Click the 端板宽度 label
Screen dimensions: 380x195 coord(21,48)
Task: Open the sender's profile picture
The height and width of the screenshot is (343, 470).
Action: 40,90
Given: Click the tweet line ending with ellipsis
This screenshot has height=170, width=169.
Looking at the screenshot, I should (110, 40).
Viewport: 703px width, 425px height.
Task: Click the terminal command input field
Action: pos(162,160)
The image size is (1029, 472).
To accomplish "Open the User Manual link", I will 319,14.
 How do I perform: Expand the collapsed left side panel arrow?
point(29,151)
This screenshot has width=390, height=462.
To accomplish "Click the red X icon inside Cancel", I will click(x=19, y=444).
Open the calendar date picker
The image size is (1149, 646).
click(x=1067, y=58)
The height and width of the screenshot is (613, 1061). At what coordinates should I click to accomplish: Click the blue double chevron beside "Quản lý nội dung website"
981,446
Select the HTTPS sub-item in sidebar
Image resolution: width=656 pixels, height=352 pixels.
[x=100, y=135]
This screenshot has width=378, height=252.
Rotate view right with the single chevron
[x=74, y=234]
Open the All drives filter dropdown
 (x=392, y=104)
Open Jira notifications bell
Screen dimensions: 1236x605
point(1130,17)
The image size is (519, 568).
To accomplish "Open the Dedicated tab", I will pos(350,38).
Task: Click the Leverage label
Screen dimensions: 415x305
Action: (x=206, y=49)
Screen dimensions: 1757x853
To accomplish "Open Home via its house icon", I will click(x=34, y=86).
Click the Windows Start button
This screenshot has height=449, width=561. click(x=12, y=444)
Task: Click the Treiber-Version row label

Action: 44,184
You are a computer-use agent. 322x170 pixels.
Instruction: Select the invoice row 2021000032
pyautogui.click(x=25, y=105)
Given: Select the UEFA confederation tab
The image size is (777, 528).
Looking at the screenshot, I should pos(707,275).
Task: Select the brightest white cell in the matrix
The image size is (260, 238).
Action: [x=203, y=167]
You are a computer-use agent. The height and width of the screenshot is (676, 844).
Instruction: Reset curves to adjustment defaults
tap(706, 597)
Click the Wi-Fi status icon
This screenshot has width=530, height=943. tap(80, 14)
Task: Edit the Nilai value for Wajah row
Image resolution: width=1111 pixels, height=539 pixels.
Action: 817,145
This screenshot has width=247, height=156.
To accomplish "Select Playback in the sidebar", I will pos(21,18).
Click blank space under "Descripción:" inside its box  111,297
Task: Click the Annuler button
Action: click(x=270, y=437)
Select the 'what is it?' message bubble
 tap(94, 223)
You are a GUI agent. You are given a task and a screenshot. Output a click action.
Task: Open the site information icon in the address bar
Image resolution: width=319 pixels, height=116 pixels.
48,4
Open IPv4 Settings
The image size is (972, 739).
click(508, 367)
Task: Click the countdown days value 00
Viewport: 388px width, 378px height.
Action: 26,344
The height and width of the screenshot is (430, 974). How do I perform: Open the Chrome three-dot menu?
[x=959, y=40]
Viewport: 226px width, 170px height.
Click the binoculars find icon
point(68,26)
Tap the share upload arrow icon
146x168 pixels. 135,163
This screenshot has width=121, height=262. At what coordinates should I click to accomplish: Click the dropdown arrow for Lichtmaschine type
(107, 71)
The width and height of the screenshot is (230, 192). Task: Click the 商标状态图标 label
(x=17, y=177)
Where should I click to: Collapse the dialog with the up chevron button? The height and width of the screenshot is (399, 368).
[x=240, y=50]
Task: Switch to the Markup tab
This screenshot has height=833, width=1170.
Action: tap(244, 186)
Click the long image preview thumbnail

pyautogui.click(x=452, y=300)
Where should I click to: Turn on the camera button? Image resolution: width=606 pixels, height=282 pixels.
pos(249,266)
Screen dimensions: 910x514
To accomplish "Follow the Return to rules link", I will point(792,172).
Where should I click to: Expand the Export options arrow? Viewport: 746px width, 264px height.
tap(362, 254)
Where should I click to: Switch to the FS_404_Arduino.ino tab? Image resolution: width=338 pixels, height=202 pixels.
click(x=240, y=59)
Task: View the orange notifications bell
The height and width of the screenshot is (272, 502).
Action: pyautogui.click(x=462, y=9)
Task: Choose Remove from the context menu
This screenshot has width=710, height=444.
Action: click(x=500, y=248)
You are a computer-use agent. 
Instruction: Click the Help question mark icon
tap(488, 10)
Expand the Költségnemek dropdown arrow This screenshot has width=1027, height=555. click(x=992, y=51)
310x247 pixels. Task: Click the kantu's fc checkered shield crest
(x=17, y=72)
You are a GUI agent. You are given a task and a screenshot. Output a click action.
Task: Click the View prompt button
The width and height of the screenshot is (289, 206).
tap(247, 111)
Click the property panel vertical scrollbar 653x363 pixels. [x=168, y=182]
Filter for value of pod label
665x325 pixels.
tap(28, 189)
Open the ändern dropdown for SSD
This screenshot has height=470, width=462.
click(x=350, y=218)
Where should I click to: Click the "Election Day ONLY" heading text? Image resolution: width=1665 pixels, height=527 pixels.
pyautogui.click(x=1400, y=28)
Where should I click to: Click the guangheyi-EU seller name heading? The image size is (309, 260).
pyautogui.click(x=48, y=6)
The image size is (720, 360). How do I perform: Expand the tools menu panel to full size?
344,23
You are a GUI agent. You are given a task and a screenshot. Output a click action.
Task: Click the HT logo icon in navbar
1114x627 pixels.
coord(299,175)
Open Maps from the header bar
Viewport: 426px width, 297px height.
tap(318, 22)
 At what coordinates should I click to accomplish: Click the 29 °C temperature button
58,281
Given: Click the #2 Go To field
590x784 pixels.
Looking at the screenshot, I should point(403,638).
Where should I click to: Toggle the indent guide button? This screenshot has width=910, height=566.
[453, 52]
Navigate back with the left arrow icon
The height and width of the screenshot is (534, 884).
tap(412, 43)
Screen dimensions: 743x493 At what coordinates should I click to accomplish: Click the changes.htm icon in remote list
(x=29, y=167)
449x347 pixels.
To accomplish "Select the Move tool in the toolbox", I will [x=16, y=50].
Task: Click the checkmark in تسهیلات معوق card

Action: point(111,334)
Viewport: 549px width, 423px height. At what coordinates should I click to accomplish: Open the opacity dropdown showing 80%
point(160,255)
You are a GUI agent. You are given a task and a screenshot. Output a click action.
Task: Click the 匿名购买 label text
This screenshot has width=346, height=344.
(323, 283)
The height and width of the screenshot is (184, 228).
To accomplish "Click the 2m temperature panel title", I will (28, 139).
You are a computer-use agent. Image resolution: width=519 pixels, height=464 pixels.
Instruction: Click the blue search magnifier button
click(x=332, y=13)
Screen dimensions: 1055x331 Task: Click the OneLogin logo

--*--

From the listing above, output exactly the run of lines that starts with the line containing "Screen dimensions: 415x305" and ends with the line containing "This screenshot has width=247, height=156.".

Result for this exercise:
Screen dimensions: 415x305
Action: (x=206, y=49)
Screen dimensions: 1757x853
To accomplish "Open Home via its house icon", I will click(x=34, y=86).
Click the Windows Start button
This screenshot has height=449, width=561. click(x=12, y=444)
Task: Click the Treiber-Version row label

Action: 44,184
You are a computer-use agent. 322x170 pixels.
Instruction: Select the invoice row 2021000032
pyautogui.click(x=25, y=105)
Given: Select the UEFA confederation tab
The image size is (777, 528).
Looking at the screenshot, I should pos(707,275).
Task: Select the brightest white cell in the matrix
The image size is (260, 238).
Action: [x=203, y=167]
You are a computer-use agent. The height and width of the screenshot is (676, 844).
Instruction: Reset curves to adjustment defaults
tap(706, 597)
Click the Wi-Fi status icon
This screenshot has width=530, height=943. tap(80, 14)
Task: Edit the Nilai value for Wajah row
Image resolution: width=1111 pixels, height=539 pixels.
Action: 817,145
This screenshot has width=247, height=156.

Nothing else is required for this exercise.